How Keeping a Journal Can Help With Anxiety
Mental Health Benefits
Better understanding your anxiety triggers
- Engage in positive self-talk
- Identify negative thoughts that contribute to anxiety
- Identify what is triggering your stress and/or anxiety
- Manage anxiety and reduce your stress levels
- Prioritize the challenges you are facing
- Process and organize your thoughts
- Release your emotions in a private and safe space
More Reasons to Keep a Journal
During confusing, stressful, and scary moments that occur in your everyday life or in world events, journaling can offer a moment of peace where you can take time to process things that cause you to experience stress, or otherwise negatively impact your wellbeing. . Writing in a journal may help you sit with the feelings you are experiencing in a healthy way and eventually release them. Situations in which journaling may be particularly helpful include things like:
How to Start Journaling to Improve Well Being
Journaling to relieve anxiety can be done on paper or on a computer. For some writing on paper offers a greater release, while others prefer digital journaling.

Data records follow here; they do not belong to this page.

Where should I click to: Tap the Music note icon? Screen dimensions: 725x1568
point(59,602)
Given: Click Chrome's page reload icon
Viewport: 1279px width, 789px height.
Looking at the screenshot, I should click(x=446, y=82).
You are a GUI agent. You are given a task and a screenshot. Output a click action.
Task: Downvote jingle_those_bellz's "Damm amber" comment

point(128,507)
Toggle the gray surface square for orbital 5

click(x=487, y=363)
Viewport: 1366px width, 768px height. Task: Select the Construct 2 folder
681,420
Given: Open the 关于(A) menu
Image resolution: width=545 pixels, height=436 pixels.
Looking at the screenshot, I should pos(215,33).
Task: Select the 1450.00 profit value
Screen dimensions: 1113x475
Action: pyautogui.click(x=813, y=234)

If you're not sure which you would prefer, experiment with different options to find out what works best for you.
Create a Ritual
You may find that creating a ritual around journaling can help you to get into the right mindset. To begin:
Pick a quiet area and designate a certain spot for journaling.
- Close your eyes and direct your focus inward to reflect.
- Try to identify your emotions and where you feel them in your body.
- Begin writing whatever comes to mind.
You may want to create relaxing rituals around your journaling process like lighting a candle, burning incense, or listening to relaxing music.
It can feel challenging to know what exactly to begin writing about if you've never journaled before. If you are able to write in a stream-of-consciousness way, that can be a great place to start. If that isn't your style, consider using writing prompts to help you get started. Examples of writing prompts specific to anxiety include:
- What does my anxiety feel like?
- Have I felt similar anxiety symptoms before?
- Why does this feel difficult to work through?
- What do I have control over in this current situation?
- If I could pull my anxiety out of my body and have it take a physical form, what would it look like?
- If my anxiety is a message, what is my body trying to tell me about the situation?
- What triggered these anxious feelings? How intense do they feel on a scale of zero to 10?
- What's another way I can look at this situation, or reframe it? What positive or neutral takeaways are there?
- What are three behaviors I can do to help ground myself?
- What are some negative beliefs I have about myself? If I viewed these negative beliefs differently or more neutrally, what would that look like?
Journalling is a personal process, so you can journal as often as you'd like. When you're getting started, it's a good idea to schedule around 15 minutes to write in your journal around four times per week. This will help you get in the habit of writing in your journal. From there, you can add or reduce time or frequency as needed.
Seek Help When Needed
Journaling is a great tool, but it can't replace the help of a professional counselor or therapist. If you are having a difficult time engaging in your ordinary day-to-day activities or are experiencing thoughts of harming yourself or others, it's a good idea to immediately reach out to a qualified mental health professional for help processing what you're going through.